### LISTE DES TÂCHES
1. D'après le texte sur le chemin de fer du puy de Dôme, sur quelle ligne le dispositif de John Barraclough Fell est-il testé dès 1868 ?
2. Recopiez le passage du texte sur le chemin de fer du puy de Dôme qui commence par les mots « Fig. 1 Vue en » et se termine par « mai 2012, Clermont-Ferrand). ».

### BLOC DE TEXTE
En France, le transport ferroviaire régional cherche un nouveau souffle: les réussites méritent donc toute notre attention. Le Panoramique des Dômes est un fleuron du tourisme auvergnat, et une escale s’impose au pied du volcan qui domine Clermont-Ferrand. Les Autorités n’ont pas lésiné pour cette réhabilitation exemplaire, où le trafic routier a été éradiqué au profit d’un train à crémaillère électrique dernier cri, reliant Orcines jusqu’au sommet du puy de Dôme.

Où le rail central remplace la crémaillère
L’histoire du chemin de fer du puy de Dôme n’est pas un long fleuve tranquille. Sous la houlette d’un grand constructeur français  –Jean Claret, père du premier tramway électrique de France, à Clermont-Ferrand– le projet démarre avec une innovation risquée, le remplacement de la crémaillère au profit d’un rail central surélevé; sur celui-ci appuient de part et d’autre deux roues horizontales, exerçant successivement des efforts de traction ou de freinage (Fig. 1). Cette action dans le plan horizontal se rajoute à celle des trois paires d’essieux classiques de la machine à vapeur. Le dispositif original, dû à l’ingénieur anglais John Barraclough Fell, est testé sur le chemin de fer du Mont-Cenis dès 1868 ; il sera adapté aux locomotives du puy de Dôme par l’ajout d’une commande pneumatique inventée par un autre ingénieur, Jules Hanscotte: l’objectif est ici d’assurer une vitesse plus élevée qu’un système à crémaillère équivalent.

Fig. 1 Vue en coupe d’une machine à vapeur munie du système à rail central de Jules Hanscotte (tirée de la plaquette «La fabuleuse histoire du train du puy de Dôme», numéro hors-série de La montagne, mai 2012, Clermont-Ferrand).

### DONNÉES RECUEILLIES
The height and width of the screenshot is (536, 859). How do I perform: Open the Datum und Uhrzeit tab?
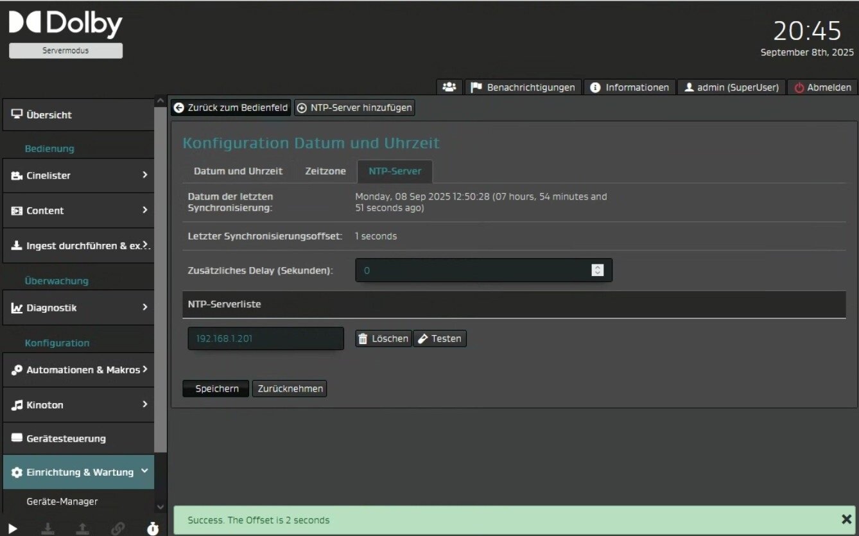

### CORRIGÉ
1. Sur le chemin de fer du Mont-Cenis.

2.
Fig. 1 Vue en coupe d’une machine à vapeur munie du système à rail central de Jules Hanscotte (tirée de la plaquette «La fabuleuse histoire du train du puy de Dôme», numéro hors-série de La montagne, mai 2012, Clermont-Ferrand).